Short problem 1:
Copy the part of the judgment that opens with the words containing "Mr A. Radcyffe" and closes with "denied the claim.".
Short problem 2:
According to the judgment, on what date was the writ of summons filed?

Page excerpt:
■ ■ ■ ■ ■ ■ ■

HIGH COURT OF SOLOMON ISLANDS


Civil Case No. 287 of 2001


AUSTRALIAN AND NEW ZEALAND BANKING GROUP LTD
Plaintiff


-v-


CHARLES ASHLEY
(trading as A & A Legal Service, a Firm)
First Defendant


AND


JAMES APANIAI AND JOHN HAUIRAE
(trading as A & H Lawyers, a Firm)
Second Defendant


Before: Muria, CJ.


Date of Hearing: 12th September 2002
Date of Judgment: 6th November 2002


Mr A. Radcyffe for the Applicant
Mr C. Ashley for the First Defendant
Mr J. Apaniai for the Second Defendant


JUDGMENT


(MURIA CJ): By a writ of summons filed in this Court on 30th October 2001, the plaintiff claims against the two defendant firms of Solicitors contribution in the sum of $76,232.17 as joint tortfeasors. In the alternative the plaintiff claims the said sum of money being monies had and received by the defendants to the use of the plaintiff. The plaintiffs claim is based on the Law Reform (Married Women and Tortfeasors) Act 1933 of the United Kingdom.1 Both defendants denied the claim.


Brief Facts


Following an order from the High Court made on 2nd February 2001 in Ado Corporation Solomons Limited -v- Lagwaeano Sawmilling and Logging Company and Others,2 the proceeds of log sales in the sum of $484,000.00 was injuncted. One of the defendants in that case was Oceania Trading Company (“OTC”). Ado Corporation was then represented by Mr Hauirae, a partner in the A & H Lawyers firm of Solicitors (the second defendant in the present case) and Mr Ashley of A & A Legal Service (the first defendant in the present case) represented OTC. The copy of the Court Order was served on the plaintiff bank, although there is dispute as to the date of service of the Order on the bank. The defendants disputed that the order was served on the bank on 5th February 2002, rather they said that it was served on the bank on 2nd February 2002. For the purpose of the present case, such a dispute matters very little. What is not disputed, however, is the fact that OTC's account was debited with the total sum of $76,232.17 ($27,414.36 and $48,817.81, on 5th and 6th February 2001, respectively) and paid the amount into a cheque account opened in the joint names of Mr. Ashley and Mr. Hauirae. Thereafter the plaintiff bank dealt with the money upon instructions from the defendants whereby $38,182.39 was transferred from the defendant's joint cheque account to a joint IBD Account while $19,000 was transferred from defendant's joint cheque account to the second defendant's trust account and a further $19,000 was transferred from joint cheque account to the first Defendant's trust account. Having discovered that its account had been debited in the sum of $76,232.17 OTC complained to the plaintiff that the sum debited to their account was not part of the proceeds from log sales. The plaintiff, upon legal advice, refunded OTC and now the plaintiff claims contributions from the defendants.


Issue


The issue basically is whether the sum of $76,232.17 was part of the proceeds of the log sales. If it was not, then the plaintiff rightly reimbursed that amount to OTC and now entitled to claim contributions from the defendants. If the said amount was part of the log sales, then the plaintiff bank was entitled to deal with it in the way it did, namely transferred it to the defendants' joint interest bearing account to be kept there until further order from the Court. Connected to the basic issue already mentioned, it may also be asked: if OTC had sued the plaintiff would it succeed?

■ ■ ■ ■ ■ ■ ■

Data shown:
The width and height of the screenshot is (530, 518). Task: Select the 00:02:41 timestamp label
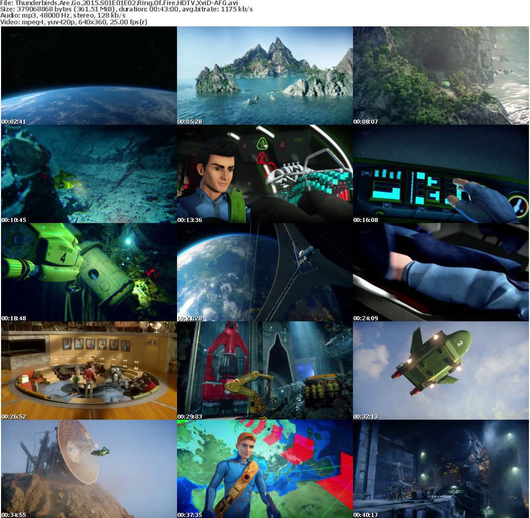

■ ■ ■ ■ ■ ■ ■

Exercise output 1:
Mr A. Radcyffe for the Applicant
Mr C. Ashley for the First Defendant
Mr J. Apaniai for the Second Defendant


JUDGMENT


(MURIA CJ): By a writ of summons filed in this Court on 30th October 2001, the plaintiff claims against the two defendant firms of Solicitors contribution in the sum of $76,232.17 as joint tortfeasors. In the alternative the plaintiff claims the said sum of money being monies had and received by the defendants to the use of the plaintiff. The plaintiffs claim is based on the Law Reform (Married Women and Tortfeasors) Act 1933 of the United Kingdom.1 Both defendants denied the claim.

Exercise output 2:
30th October 2001